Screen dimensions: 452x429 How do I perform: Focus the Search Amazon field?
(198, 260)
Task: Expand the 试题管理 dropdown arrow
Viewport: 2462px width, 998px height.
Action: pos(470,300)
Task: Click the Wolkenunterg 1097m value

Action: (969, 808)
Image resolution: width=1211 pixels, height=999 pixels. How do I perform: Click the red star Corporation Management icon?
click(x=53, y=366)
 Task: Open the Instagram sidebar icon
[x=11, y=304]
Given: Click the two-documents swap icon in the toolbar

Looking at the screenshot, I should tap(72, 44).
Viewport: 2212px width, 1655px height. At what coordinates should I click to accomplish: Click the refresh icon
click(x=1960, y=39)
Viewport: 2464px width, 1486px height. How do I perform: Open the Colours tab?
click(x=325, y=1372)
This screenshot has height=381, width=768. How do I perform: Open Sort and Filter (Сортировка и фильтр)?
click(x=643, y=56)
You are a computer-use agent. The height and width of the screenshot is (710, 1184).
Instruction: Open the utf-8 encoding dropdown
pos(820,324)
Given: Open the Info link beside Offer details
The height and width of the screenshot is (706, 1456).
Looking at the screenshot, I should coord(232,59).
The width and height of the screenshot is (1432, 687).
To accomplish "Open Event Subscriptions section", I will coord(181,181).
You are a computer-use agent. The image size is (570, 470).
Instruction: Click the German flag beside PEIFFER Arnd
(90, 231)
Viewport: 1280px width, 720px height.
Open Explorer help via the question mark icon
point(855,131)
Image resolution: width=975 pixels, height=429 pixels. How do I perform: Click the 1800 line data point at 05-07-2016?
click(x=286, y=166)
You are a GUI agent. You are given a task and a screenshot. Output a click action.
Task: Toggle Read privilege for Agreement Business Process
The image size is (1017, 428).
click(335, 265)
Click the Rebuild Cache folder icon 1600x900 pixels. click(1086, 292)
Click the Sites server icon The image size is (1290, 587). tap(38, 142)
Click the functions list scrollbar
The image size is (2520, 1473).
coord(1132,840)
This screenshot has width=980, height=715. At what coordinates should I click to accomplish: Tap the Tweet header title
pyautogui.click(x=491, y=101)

> [TASK TO COMPLETE]
Return every item above verbatim, with no changes.

> [FINISHED TASK]
Screen dimensions: 452x429 How do I perform: Focus the Search Amazon field?
(198, 260)
Task: Expand the 试题管理 dropdown arrow
Viewport: 2462px width, 998px height.
Action: pos(470,300)
Task: Click the Wolkenunterg 1097m value

Action: (969, 808)
Image resolution: width=1211 pixels, height=999 pixels. How do I perform: Click the red star Corporation Management icon?
click(x=53, y=366)
 Task: Open the Instagram sidebar icon
[x=11, y=304]
Given: Click the two-documents swap icon in the toolbar

Looking at the screenshot, I should tap(72, 44).
Viewport: 2212px width, 1655px height. At what coordinates should I click to accomplish: Click the refresh icon
click(x=1960, y=39)
Viewport: 2464px width, 1486px height. How do I perform: Open the Colours tab?
click(x=325, y=1372)
This screenshot has height=381, width=768. How do I perform: Open Sort and Filter (Сортировка и фильтр)?
click(x=643, y=56)
You are a computer-use agent. The height and width of the screenshot is (710, 1184).
Instruction: Open the utf-8 encoding dropdown
pos(820,324)
Given: Open the Info link beside Offer details
The height and width of the screenshot is (706, 1456).
Looking at the screenshot, I should coord(232,59).
The width and height of the screenshot is (1432, 687).
To accomplish "Open Event Subscriptions section", I will coord(181,181).
You are a computer-use agent. The image size is (570, 470).
Instruction: Click the German flag beside PEIFFER Arnd
(90, 231)
Viewport: 1280px width, 720px height.
Open Explorer help via the question mark icon
point(855,131)
Image resolution: width=975 pixels, height=429 pixels. How do I perform: Click the 1800 line data point at 05-07-2016?
click(x=286, y=166)
You are a GUI agent. You are given a task and a screenshot. Output a click action.
Task: Toggle Read privilege for Agreement Business Process
The image size is (1017, 428).
click(335, 265)
Click the Rebuild Cache folder icon 1600x900 pixels. click(1086, 292)
Click the Sites server icon The image size is (1290, 587). tap(38, 142)
Click the functions list scrollbar
The image size is (2520, 1473).
coord(1132,840)
This screenshot has width=980, height=715. At what coordinates should I click to accomplish: Tap the Tweet header title
pyautogui.click(x=491, y=101)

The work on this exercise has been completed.